# [What the task requires]
Swap "Viewport" for "Window" in the entries between the lines containing "Given: Open the user account profile icon" and "Action: [x=90, y=197]", inclusive, and reproduce those lines with no other changes. Omit the pictures from your output.

(Records)
◆ ◆ ◆

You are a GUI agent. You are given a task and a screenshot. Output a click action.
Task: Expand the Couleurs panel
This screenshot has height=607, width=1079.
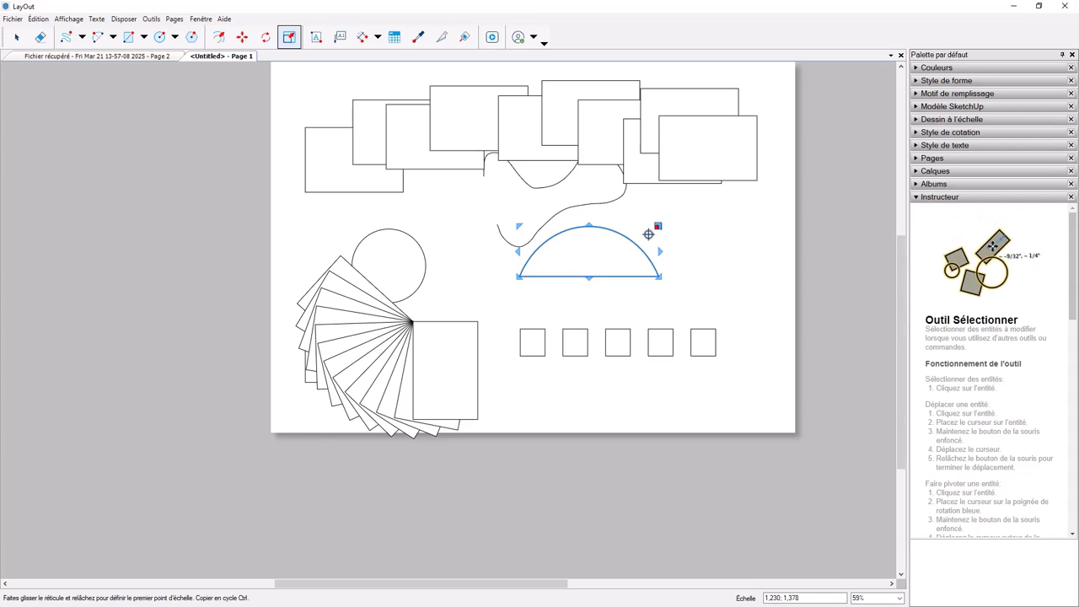coord(915,67)
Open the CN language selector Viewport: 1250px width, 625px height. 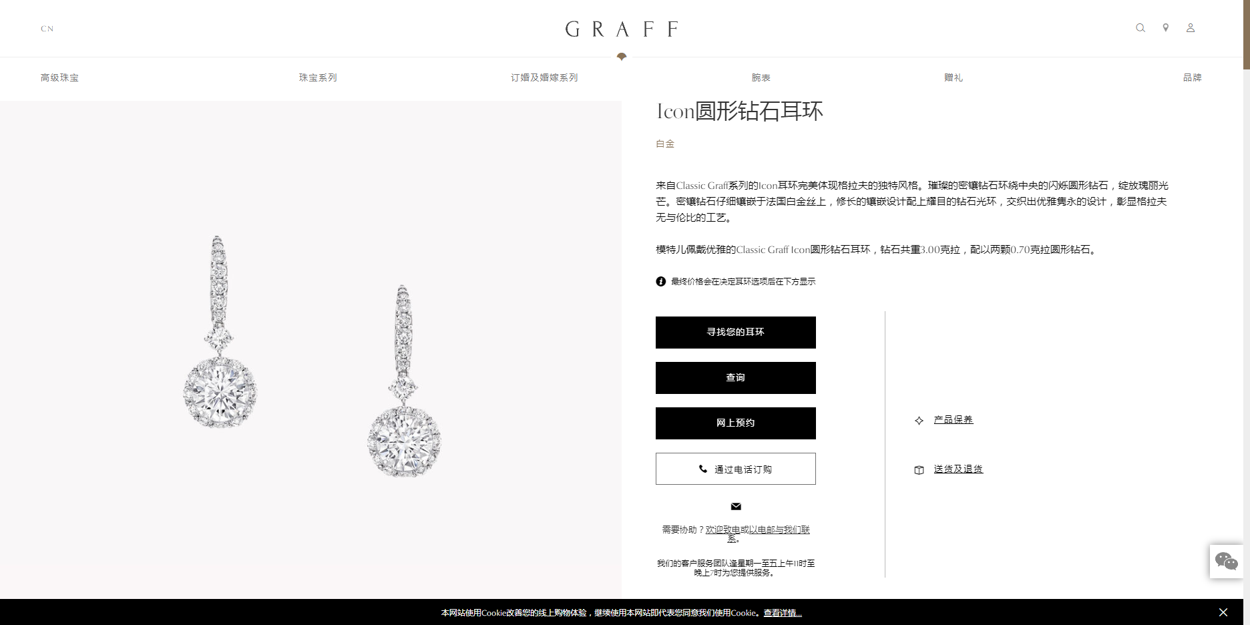(x=47, y=29)
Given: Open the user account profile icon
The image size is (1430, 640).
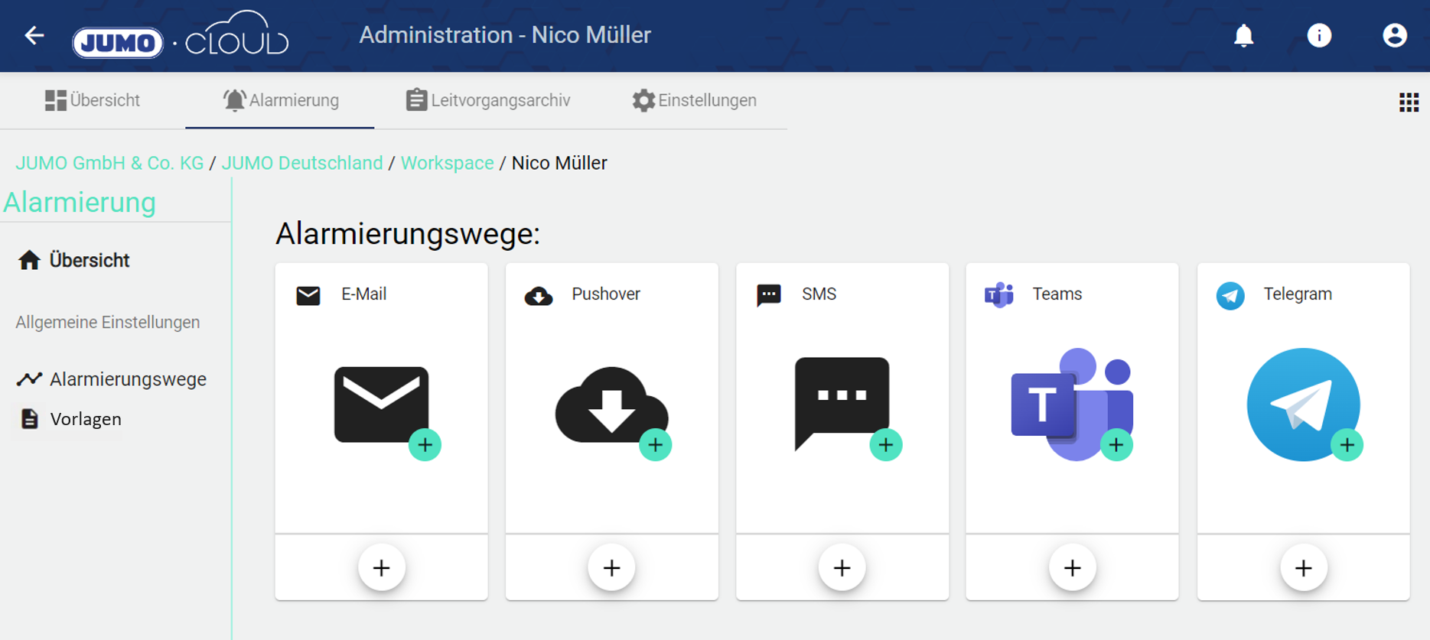Looking at the screenshot, I should (x=1394, y=36).
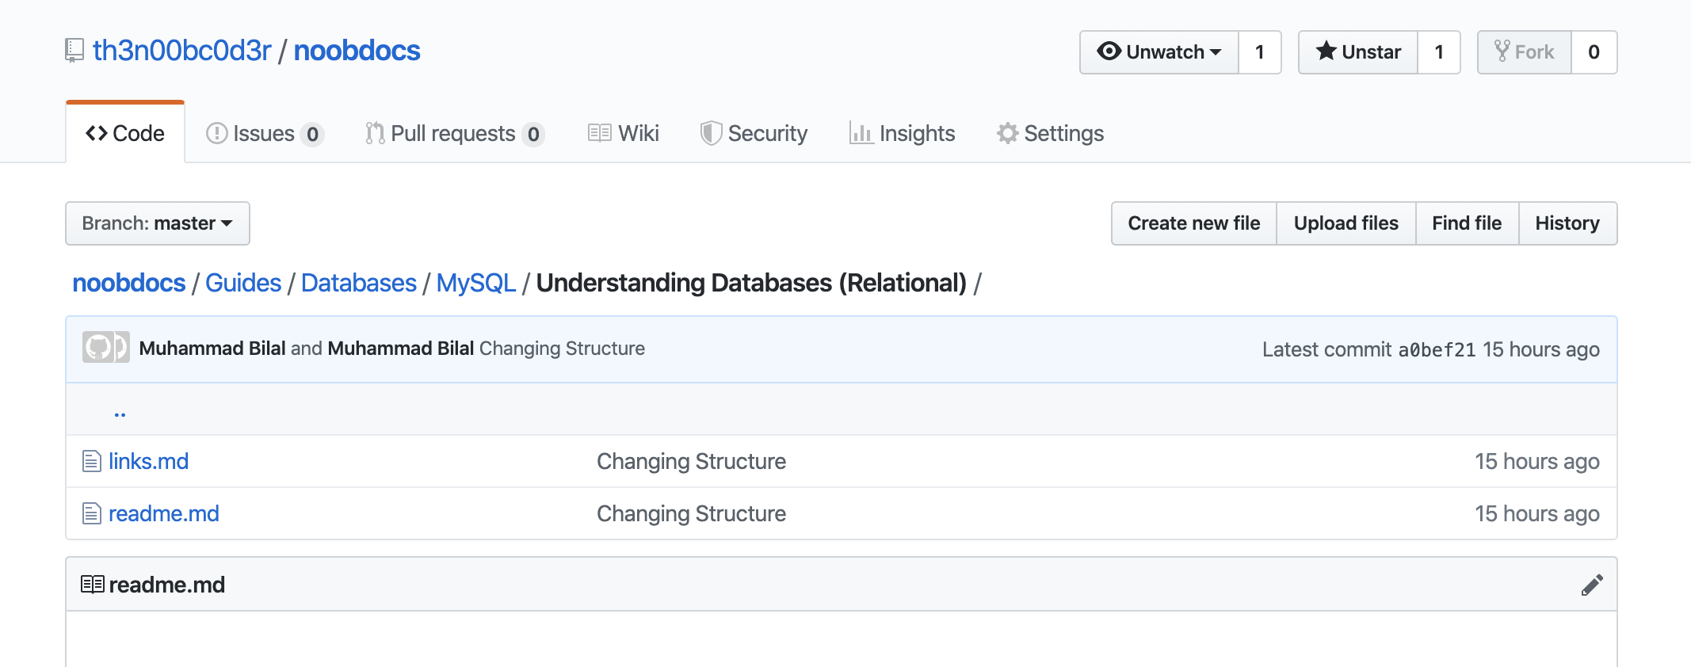Toggle Unstar on the repository

(1358, 52)
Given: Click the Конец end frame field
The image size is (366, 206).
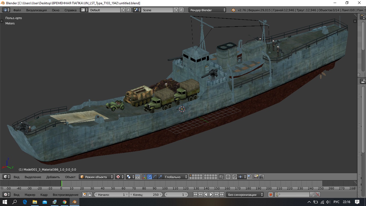Looking at the screenshot, I should tap(146, 195).
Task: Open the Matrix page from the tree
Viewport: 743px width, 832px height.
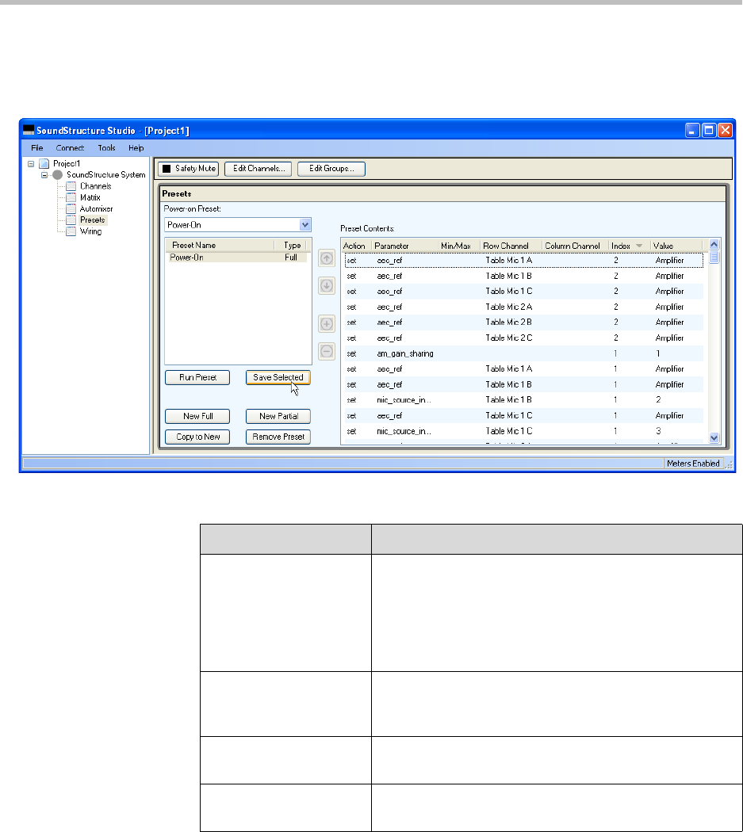Action: [x=90, y=197]
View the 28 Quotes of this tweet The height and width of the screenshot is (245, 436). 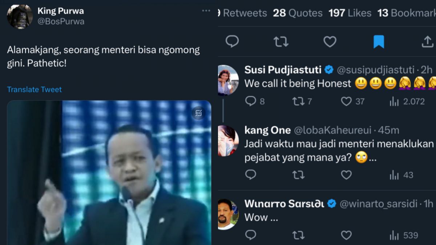pyautogui.click(x=297, y=13)
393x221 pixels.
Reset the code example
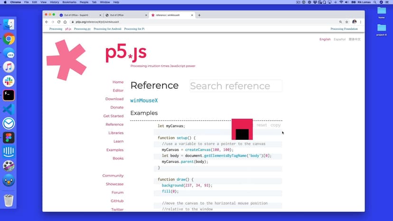262,125
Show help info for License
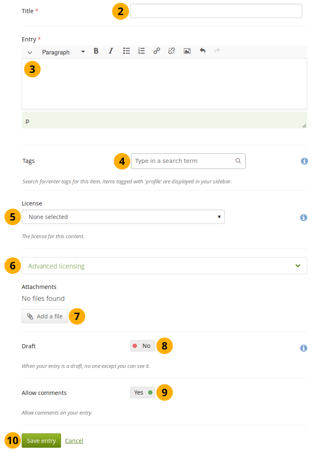This screenshot has height=451, width=312. click(303, 218)
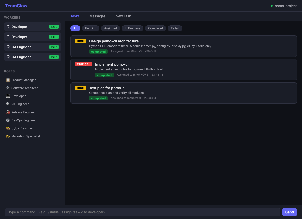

◆ ◆ ◆

# [Written response]
Given: Open the user account profile icon
The image size is (1430, 640).
Looking at the screenshot, I should (x=1394, y=36).
Toggle Unstar on the repository

(1358, 52)
Given: Click the Конец end frame field
The image size is (366, 206).
Looking at the screenshot, I should tap(146, 195).
Task: Open the Matrix page from the tree
Window: 743px width, 832px height.
Action: [x=90, y=197]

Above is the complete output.